Given how well elite athletes know their bodies, can they judge their own level of hydration?
“In terms of the difference hydration makes, it’s one component in a lot of self-care things. The whole marginal gains argument, which originated with Team Sky, has somewhat overplayed the marginal gains rather than having people focus on basics like good nutrition, adequate rest, properly programmed training.
“With hydration, imagine there’s a band within which you can operate successfully. If you under-drink considerably it affects your performance, though quantifying that precisely is very difficult.
“There have been lots of studies on hydration, and while they don’t all agree with each other, their general point is that if you allow people to dehydrate, their capacity to perform exercise, particularly in heat, drops off. That’s not surprising to anyone.
On the other hand, if people over-drink, that can be a problem also.

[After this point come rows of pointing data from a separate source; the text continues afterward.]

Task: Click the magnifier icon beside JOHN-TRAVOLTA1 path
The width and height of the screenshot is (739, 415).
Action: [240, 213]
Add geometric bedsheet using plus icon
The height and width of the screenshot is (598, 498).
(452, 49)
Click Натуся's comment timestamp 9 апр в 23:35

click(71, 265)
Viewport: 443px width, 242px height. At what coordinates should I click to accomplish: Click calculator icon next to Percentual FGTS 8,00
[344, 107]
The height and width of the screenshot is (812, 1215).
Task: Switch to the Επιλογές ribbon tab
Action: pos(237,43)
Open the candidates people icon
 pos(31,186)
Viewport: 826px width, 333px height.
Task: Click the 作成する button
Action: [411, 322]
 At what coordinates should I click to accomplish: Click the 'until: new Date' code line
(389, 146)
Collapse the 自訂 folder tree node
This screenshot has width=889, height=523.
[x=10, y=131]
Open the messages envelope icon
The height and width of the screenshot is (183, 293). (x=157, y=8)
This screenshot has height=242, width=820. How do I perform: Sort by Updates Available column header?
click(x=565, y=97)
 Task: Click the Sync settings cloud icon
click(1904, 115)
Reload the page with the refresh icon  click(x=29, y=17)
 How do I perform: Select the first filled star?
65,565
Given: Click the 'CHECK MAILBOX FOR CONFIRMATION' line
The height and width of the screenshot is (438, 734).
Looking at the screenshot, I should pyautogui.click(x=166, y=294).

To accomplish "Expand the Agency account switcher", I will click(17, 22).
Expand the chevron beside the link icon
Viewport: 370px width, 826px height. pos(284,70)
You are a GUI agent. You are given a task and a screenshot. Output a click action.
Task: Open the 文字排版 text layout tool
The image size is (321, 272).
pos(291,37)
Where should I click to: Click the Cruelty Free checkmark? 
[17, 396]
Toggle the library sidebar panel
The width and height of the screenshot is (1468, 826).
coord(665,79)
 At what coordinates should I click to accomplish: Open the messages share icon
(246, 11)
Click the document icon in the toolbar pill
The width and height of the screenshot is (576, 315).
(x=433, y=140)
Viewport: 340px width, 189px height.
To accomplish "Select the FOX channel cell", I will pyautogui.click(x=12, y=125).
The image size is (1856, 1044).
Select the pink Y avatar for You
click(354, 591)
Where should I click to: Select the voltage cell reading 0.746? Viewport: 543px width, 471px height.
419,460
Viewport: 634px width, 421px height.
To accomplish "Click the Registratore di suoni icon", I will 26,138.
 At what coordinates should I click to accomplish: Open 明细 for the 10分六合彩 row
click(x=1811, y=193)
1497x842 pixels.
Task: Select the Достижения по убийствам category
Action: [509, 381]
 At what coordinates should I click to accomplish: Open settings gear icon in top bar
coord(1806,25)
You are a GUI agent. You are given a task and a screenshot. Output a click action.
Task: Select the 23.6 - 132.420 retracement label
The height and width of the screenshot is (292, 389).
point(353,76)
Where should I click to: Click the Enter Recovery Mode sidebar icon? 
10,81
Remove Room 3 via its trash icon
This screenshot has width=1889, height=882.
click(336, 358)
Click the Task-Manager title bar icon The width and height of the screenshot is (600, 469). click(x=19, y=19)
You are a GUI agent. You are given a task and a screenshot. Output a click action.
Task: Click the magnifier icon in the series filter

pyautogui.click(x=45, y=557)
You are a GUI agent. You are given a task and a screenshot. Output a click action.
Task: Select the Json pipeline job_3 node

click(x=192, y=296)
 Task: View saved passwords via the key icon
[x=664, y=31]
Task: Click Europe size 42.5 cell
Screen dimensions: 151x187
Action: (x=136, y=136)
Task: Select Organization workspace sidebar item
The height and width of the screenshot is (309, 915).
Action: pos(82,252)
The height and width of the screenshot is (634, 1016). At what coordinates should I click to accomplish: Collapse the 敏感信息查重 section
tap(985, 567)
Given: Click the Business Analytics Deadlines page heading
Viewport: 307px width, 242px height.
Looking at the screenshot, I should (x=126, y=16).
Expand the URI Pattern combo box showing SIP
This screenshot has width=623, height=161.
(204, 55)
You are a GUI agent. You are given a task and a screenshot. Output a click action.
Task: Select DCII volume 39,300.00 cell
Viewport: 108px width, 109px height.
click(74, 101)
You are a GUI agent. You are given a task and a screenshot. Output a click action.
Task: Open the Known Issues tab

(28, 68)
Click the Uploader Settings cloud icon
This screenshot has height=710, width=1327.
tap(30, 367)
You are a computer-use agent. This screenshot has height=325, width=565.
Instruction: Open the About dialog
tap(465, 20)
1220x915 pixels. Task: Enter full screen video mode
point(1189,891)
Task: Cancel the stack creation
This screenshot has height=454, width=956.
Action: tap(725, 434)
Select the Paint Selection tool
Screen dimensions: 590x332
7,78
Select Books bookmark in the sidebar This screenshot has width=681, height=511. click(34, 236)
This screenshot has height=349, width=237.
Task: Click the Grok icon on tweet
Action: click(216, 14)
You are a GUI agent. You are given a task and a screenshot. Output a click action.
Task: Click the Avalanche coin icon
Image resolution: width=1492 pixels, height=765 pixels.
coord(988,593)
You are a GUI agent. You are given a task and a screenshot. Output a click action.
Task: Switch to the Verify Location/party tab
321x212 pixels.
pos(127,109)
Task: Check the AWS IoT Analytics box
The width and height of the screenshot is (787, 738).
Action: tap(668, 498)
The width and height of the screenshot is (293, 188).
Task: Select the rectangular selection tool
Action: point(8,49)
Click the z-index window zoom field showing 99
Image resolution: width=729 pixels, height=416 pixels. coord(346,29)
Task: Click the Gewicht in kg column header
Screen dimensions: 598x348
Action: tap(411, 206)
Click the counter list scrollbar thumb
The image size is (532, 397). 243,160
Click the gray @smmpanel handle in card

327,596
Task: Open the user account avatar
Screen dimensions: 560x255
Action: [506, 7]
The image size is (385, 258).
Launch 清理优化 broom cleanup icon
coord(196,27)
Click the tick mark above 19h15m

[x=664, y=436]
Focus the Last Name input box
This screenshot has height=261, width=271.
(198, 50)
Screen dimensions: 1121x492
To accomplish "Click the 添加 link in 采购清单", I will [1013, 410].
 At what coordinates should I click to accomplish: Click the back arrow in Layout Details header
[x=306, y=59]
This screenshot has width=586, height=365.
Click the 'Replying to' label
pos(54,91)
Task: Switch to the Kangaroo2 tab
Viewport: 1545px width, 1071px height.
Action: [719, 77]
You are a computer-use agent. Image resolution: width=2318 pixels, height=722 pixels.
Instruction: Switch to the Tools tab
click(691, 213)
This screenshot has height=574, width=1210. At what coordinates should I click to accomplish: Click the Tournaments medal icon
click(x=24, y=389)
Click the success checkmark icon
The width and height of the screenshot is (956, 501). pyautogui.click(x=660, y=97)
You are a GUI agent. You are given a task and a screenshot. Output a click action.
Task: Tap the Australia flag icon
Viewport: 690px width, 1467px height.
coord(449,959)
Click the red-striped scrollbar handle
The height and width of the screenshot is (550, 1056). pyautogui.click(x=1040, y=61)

“So there’s a sweet spot in the middle of that band I mentioned, but it’s not a matter of hitting a bullseye as much as a barn door.
“The point about elite athletes is correct. They spend years perfecting their physical performance which makes them naturally curious about how thirsty they are, the colour of their pee — they’ll build up their own database which is ‘when my pee was this colour I performed badly, so I need to drink more’, or vice versa.
“They’re good at that, but it’s when someone doesn’t have those parameters they can get the balance wrong.”